**Requirement**
No pictures belong in the copy. Reproduce exactly the lines beginning at the line containing "Image resolution: width=1573" and continuing to the end of the entries below.

*** Opening Records provided ***

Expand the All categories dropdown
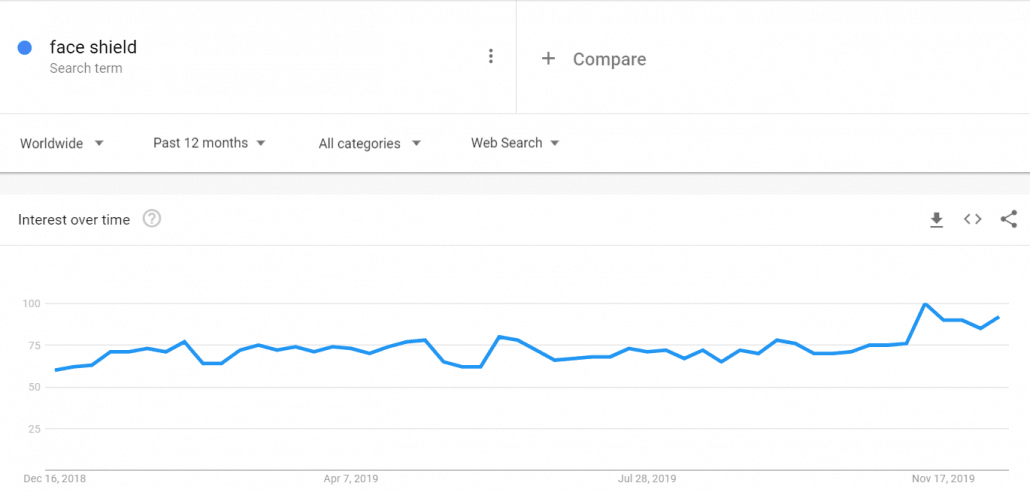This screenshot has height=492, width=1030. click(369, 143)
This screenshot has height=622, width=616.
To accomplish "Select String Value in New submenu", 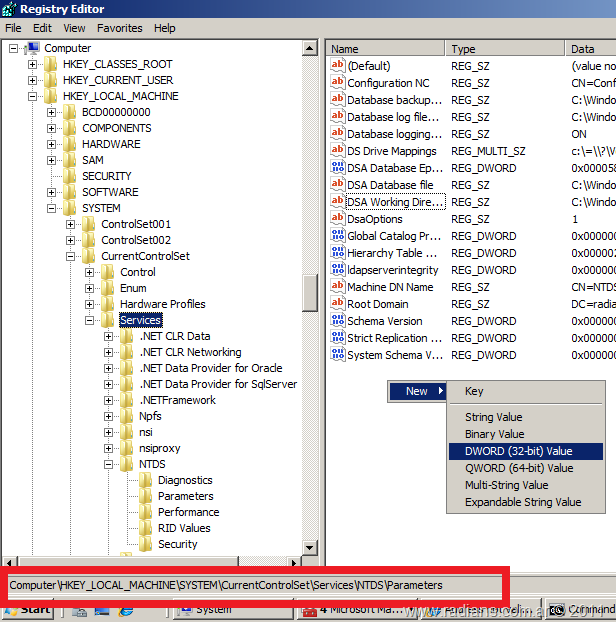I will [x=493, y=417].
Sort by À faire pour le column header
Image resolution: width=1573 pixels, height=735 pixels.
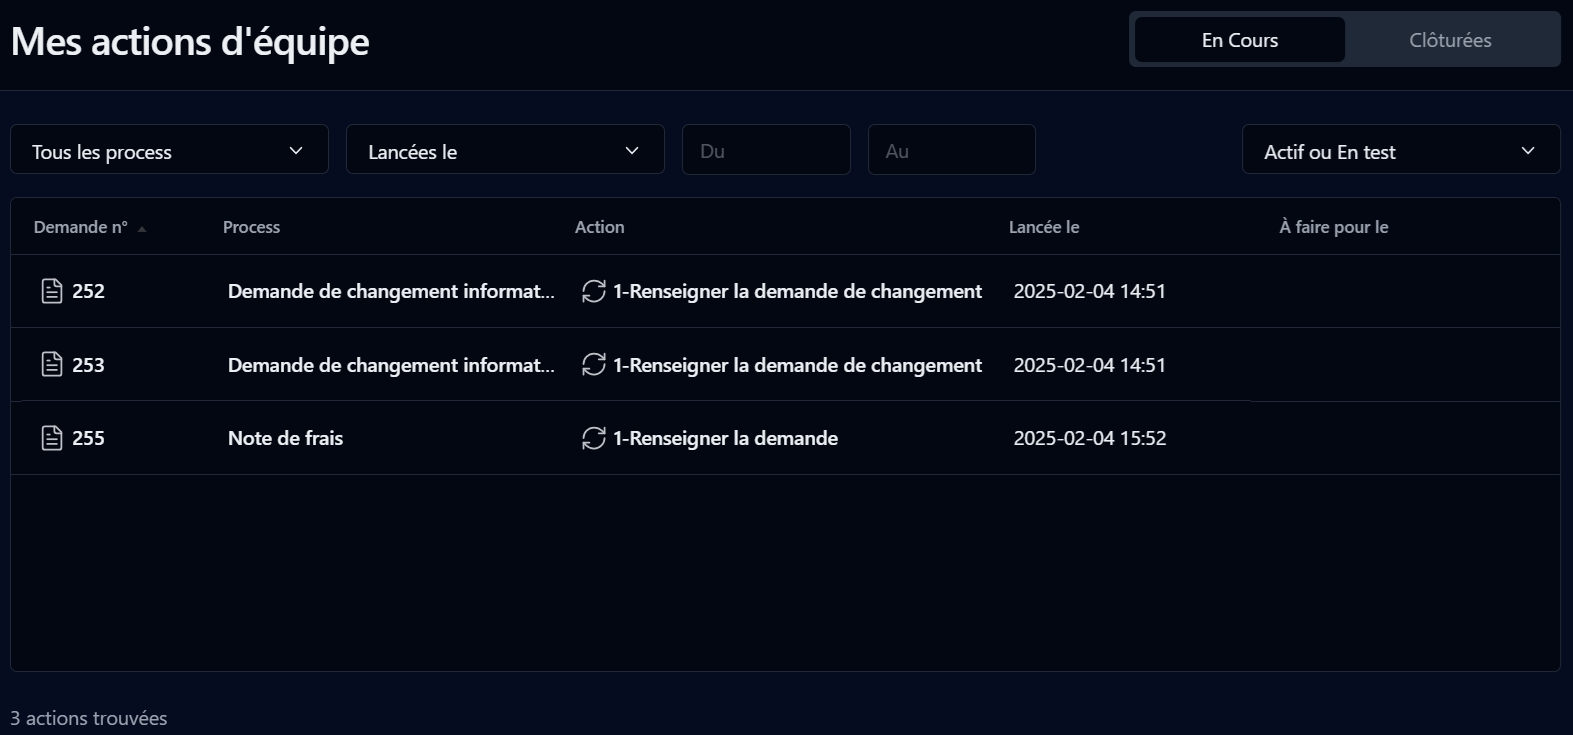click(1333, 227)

*** Closing Records provided ***

**Answer for this exercise**
Image resolution: width=1573 pixels, height=735 pixels.
click(1333, 227)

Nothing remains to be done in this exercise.